[Source data]

□ □ □ □

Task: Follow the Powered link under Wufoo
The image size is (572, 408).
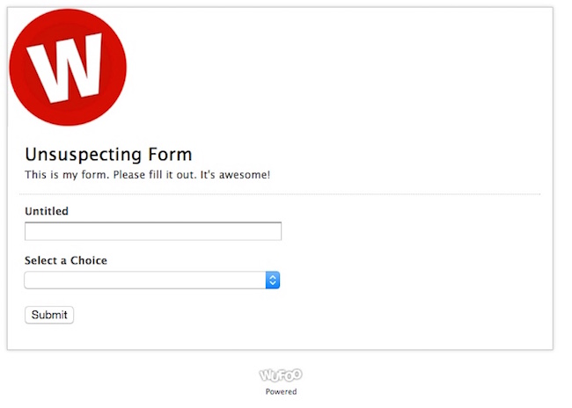Action: pos(281,391)
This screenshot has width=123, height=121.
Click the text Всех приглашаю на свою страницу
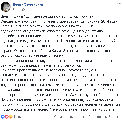(30, 80)
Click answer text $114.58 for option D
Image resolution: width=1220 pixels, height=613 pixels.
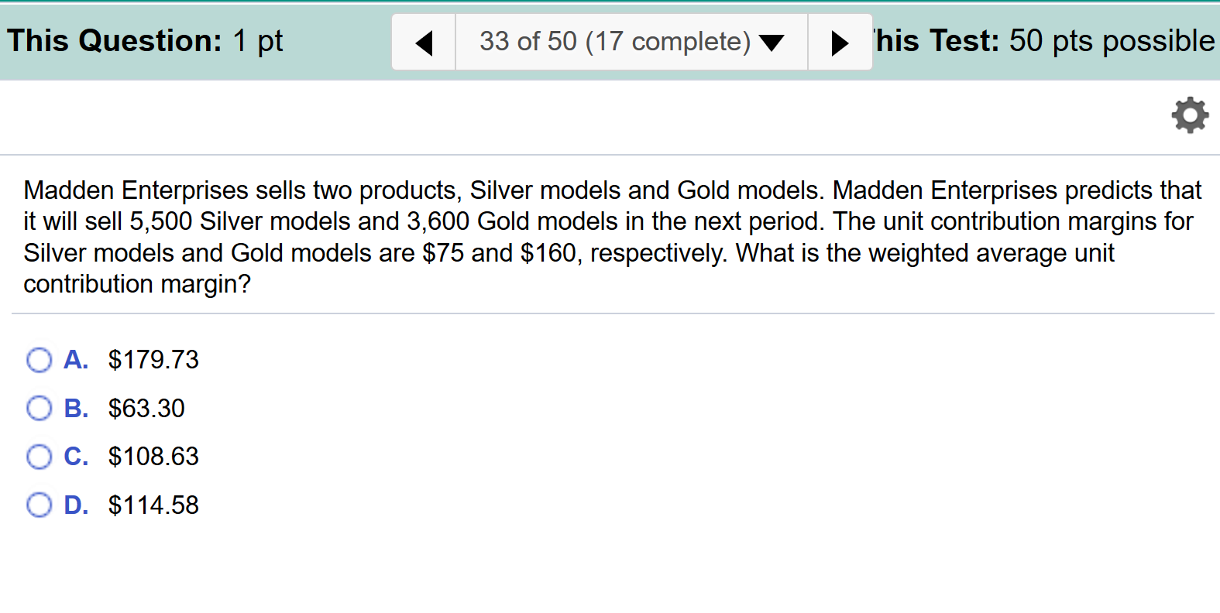tap(153, 505)
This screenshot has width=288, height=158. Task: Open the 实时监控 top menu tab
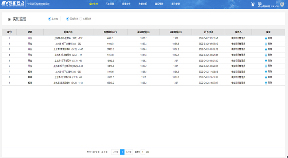pos(93,4)
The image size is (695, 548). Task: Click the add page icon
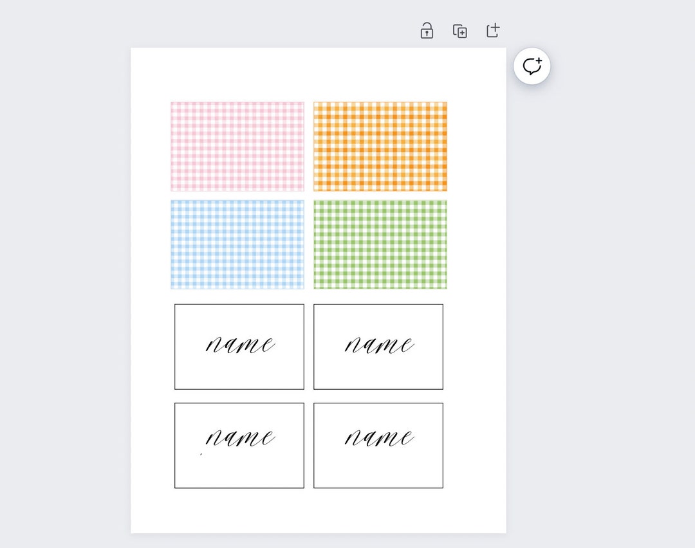tap(493, 30)
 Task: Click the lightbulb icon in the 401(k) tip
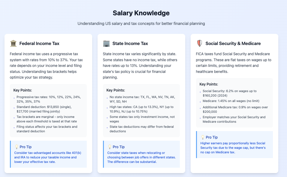point(17,147)
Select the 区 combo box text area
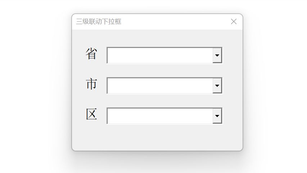This screenshot has height=173, width=307. (x=160, y=116)
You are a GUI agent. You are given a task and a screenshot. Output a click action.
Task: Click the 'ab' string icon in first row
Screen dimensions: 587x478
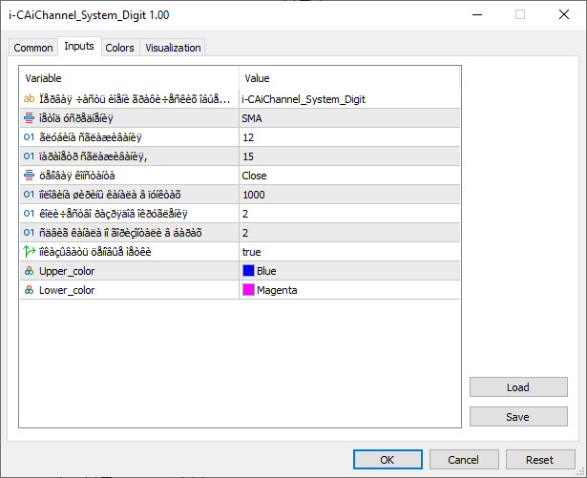(31, 98)
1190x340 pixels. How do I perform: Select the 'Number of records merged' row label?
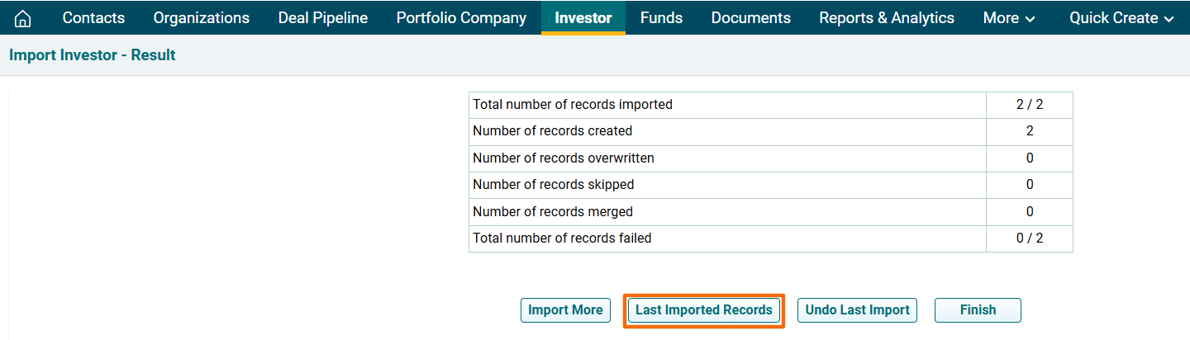552,211
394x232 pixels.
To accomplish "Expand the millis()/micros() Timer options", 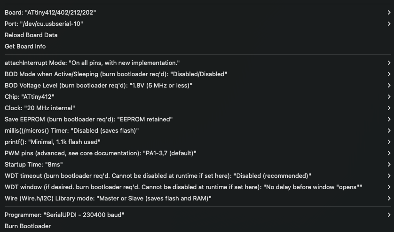I will 71,130.
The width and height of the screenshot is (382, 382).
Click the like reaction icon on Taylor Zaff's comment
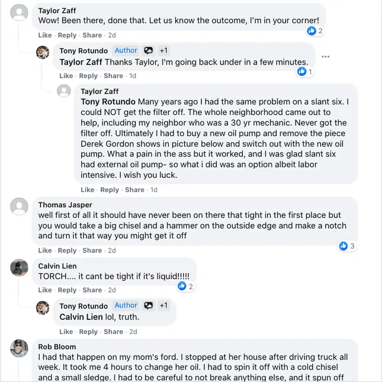pyautogui.click(x=312, y=31)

□ □ □ □

## Try it
Above are the records; repeat their lines from the first through the line containing "You are a GUI", and leave out each picture.

## Written solution
Task: Follow the Powered link under Wufoo
The image size is (572, 408).
Action: pos(281,391)
This screenshot has width=123, height=121.
Click the text Всех приглашаю на свою страницу
(30, 80)
Click answer text $114.58 for option D
Image resolution: width=1220 pixels, height=613 pixels.
tap(153, 505)
This screenshot has width=288, height=158. Task: Open the 实时监控 top menu tab
pos(93,4)
The image size is (695, 548). Task: Click the add page icon
tap(493, 30)
 Task: Click the lightbulb icon in the 401(k) tip
point(17,147)
Select the 区 combo box text area
This screenshot has height=173, width=307. (x=160, y=116)
You are a GUI agent. You are given a task and a screenshot. Output a click action.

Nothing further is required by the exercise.